- _What is expected_: Look below for the line containing "Instruction: Switch to the Nutzerimport tab"; from there, print each line exactly up to and including the line containing "Task: Send the chat message with arrow button", and stop.
━━━━━━━━━━━━━━━━━━━━━━━━━━━━━━
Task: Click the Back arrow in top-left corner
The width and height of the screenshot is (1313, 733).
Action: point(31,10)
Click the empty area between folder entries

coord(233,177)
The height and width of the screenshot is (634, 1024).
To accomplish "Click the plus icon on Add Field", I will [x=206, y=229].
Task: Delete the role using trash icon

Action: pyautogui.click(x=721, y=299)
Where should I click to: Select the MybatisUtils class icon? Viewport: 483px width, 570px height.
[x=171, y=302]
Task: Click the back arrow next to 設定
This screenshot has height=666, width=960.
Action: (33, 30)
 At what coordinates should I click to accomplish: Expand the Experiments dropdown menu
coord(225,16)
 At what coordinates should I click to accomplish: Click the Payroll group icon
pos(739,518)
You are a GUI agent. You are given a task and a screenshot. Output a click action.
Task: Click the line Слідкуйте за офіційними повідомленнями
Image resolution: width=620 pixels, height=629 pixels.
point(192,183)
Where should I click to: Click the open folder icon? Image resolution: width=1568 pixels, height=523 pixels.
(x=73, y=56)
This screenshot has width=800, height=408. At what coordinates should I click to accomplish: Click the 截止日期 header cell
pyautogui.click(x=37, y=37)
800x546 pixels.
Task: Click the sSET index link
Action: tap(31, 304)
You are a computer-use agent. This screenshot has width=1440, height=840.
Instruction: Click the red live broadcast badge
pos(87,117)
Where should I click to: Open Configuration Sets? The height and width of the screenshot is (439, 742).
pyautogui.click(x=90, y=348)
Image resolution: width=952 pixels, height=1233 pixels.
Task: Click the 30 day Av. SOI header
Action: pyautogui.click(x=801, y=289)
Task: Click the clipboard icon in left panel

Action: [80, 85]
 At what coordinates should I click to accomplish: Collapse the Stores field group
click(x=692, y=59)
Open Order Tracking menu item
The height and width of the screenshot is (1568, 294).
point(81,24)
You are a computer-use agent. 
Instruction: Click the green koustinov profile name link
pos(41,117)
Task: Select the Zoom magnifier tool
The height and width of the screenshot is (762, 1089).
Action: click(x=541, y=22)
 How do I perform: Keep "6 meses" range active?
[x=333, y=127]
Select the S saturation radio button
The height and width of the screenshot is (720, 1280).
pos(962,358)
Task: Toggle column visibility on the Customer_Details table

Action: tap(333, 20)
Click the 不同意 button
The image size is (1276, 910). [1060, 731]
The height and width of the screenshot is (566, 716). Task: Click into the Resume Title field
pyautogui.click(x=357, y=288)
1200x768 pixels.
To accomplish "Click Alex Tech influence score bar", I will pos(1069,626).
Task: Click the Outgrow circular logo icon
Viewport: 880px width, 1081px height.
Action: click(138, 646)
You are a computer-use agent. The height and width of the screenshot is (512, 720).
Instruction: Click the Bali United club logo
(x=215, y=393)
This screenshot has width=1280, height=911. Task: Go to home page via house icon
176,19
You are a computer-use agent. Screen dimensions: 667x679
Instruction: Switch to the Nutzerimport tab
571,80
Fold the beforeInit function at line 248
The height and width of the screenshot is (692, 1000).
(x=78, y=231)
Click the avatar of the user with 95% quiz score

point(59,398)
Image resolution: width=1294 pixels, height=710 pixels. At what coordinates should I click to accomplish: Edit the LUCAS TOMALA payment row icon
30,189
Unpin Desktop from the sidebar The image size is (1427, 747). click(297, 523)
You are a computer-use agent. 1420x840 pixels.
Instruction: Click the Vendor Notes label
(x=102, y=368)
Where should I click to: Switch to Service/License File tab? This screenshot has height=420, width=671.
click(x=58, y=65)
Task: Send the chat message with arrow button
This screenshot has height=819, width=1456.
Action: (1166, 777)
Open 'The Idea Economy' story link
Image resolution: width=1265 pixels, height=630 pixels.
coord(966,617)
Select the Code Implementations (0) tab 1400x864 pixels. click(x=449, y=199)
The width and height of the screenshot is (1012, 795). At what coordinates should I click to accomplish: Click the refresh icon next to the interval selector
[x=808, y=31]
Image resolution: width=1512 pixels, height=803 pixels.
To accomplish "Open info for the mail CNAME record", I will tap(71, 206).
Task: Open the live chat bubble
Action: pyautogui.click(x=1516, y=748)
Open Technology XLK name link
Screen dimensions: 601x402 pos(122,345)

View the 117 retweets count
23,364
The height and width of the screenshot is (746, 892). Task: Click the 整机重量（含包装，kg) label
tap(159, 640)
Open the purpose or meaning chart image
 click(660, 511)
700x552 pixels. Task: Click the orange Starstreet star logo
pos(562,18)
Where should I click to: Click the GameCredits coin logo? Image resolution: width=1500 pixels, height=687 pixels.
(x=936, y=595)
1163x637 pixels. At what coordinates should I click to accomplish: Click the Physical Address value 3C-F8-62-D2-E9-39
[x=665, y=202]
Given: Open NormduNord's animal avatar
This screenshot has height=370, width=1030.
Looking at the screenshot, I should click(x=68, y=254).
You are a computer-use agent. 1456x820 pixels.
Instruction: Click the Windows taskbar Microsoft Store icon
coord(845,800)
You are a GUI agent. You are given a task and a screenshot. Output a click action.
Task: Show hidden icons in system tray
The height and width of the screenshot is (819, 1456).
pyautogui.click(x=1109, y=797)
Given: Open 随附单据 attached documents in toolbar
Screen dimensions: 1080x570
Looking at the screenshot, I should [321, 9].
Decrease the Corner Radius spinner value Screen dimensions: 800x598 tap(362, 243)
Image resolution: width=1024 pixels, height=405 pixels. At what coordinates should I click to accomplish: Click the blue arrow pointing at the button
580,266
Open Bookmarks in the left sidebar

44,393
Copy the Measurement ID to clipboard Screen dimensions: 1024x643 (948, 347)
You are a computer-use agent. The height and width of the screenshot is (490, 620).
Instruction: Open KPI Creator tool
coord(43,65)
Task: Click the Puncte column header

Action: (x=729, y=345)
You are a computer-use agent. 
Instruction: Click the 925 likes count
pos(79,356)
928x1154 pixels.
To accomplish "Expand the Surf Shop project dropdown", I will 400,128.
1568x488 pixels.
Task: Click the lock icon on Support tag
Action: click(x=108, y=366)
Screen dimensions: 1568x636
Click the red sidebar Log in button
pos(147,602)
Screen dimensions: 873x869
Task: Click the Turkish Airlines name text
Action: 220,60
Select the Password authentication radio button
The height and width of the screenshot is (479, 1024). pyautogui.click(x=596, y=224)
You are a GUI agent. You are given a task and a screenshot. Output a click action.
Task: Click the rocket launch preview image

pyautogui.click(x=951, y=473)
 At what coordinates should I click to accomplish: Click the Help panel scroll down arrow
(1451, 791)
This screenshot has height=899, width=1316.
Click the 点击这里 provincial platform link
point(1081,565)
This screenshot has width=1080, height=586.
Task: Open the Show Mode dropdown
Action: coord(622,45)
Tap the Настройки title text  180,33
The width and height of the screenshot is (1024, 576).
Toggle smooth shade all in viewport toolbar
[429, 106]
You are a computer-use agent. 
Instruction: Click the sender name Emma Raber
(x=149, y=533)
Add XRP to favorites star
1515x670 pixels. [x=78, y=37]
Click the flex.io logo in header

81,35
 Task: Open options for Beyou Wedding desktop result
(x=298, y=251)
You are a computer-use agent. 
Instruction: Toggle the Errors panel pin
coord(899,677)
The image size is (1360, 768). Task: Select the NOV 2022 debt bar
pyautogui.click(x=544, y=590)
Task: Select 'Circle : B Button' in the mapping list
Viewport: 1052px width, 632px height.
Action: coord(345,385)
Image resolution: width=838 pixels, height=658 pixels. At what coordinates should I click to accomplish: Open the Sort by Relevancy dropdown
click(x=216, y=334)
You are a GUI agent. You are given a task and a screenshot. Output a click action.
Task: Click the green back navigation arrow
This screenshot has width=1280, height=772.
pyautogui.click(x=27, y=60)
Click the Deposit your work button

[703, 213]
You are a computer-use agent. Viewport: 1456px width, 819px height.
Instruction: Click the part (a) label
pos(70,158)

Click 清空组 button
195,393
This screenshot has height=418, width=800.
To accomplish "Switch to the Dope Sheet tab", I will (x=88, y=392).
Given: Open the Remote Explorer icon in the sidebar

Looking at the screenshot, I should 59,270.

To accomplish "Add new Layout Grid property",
━━━━━━━━━━━━━━━━━━━━━━━━━━━━━━
- _Task response_:
Instruction: Switch to the Nutzerimport tab
571,80
Fold the beforeInit function at line 248
The height and width of the screenshot is (692, 1000).
(x=78, y=231)
Click the avatar of the user with 95% quiz score

point(59,398)
Image resolution: width=1294 pixels, height=710 pixels. At what coordinates should I click to accomplish: Edit the LUCAS TOMALA payment row icon
30,189
Unpin Desktop from the sidebar The image size is (1427, 747). click(297, 523)
You are a computer-use agent. 1420x840 pixels.
Instruction: Click the Vendor Notes label
(x=102, y=368)
Where should I click to: Switch to Service/License File tab? This screenshot has height=420, width=671.
click(x=58, y=65)
Task: Send the chat message with arrow button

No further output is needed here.